St. Joseph Health notifies 33,000 of potential data breach

SANTA ROSA -- Santa Rosa Memorial Hospital said data on about 33,000 patients were stolen during an early June burglary at one of the Redwood Regional Medical Group offices St. Joseph Health recently acquired.

A computer "thumb drive" with information on X-ray patients went missing after a June 2 burglary at an outpatient imaging center at 121 Sotoyome Dr., located across  the street from Memorial, officials said.

The following day, hospital officials learned the drive was missing from the locker of a staff member who had backed up X-ray records on the drive in preparation for a data migration to Santa Rosa Memorial's electronic medical records system.

The drive contained references to 33,702 patients who received services at the site from Feb. 2, 2009, through May 13, 2014. That information included the patient's first and last names, gender, medical record number, date of birth, date and time of service, area of the body imaged, the X-ray technologist's name and the radiation level required to produce the X-ray, in compliance with patient-safety standards.

The information did not include Social Security numbers, financial information, insurance data or diagnoses, officials said.

"We take our obligation to protect patients' privacy very seriously, and apologize for any concerns or inconvenience to patients and their families that this causes," said Todd Salnas, president of St. Joseph Health in Sonoma County, which owns and operates Santa Rosa Memorial. "Following this burglary, we immediately heightened security measures and training at our new Sotoyome Drive facility, and are committed to preventing such an intrusion from happening again."

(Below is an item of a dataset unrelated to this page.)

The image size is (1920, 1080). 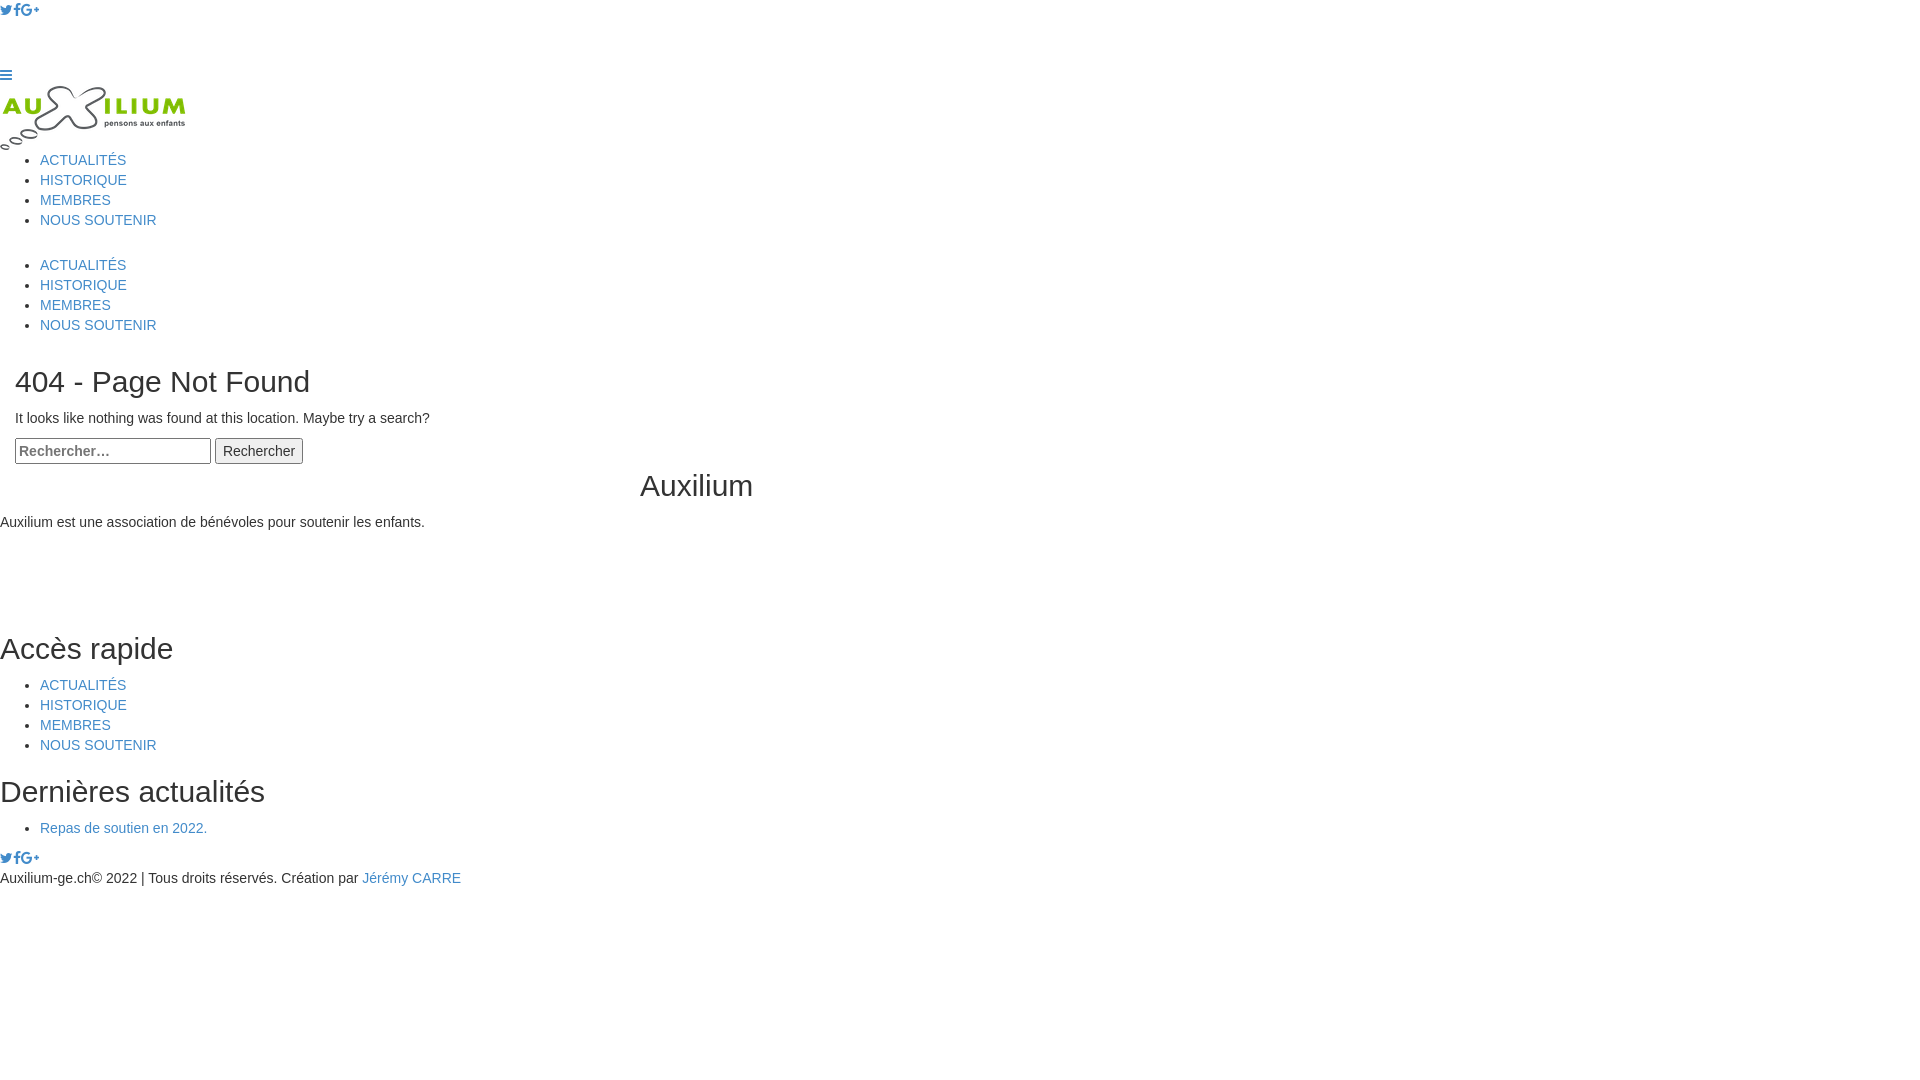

Santa Rosa Memorial said it is mailing personal letters this week to each of the patients affected by this potential breach, and on June 9, reported the incident to the California Department of Public Health.

The hospital said it has no indication that any of the patients' information has been used in any unauthorized or improper manner. Yet as a precaution and courtesy, it is offering credit-monitoring and identity-theft-protection services to affected patients at no cost for one year.

An internal hospital investigation and concurrent investigation by Santa Rosa Police began after employees discovered the burglary June 2. Efforts to recover the missing drive continue.

This is the second data breach St. Joseph Health has experienced in the past two years. In 2012, the health system alerted 31,800 patients across the state of a data breach including some 10,000 patients in Santa Rosa, Petaluma and Napa. St. Joseph Health acquired Redwood Regional Medical Group in April.

Patients or patients' family members with concerns or questions about this matter are invited to call a hotline staffed by Kroll, a global risk-mitigation and response service the hospital commissioned for affected patients. The line is available toll-free Monday through Friday, 8 a.m. to 5 p.m. Central Time at 866-779-0488.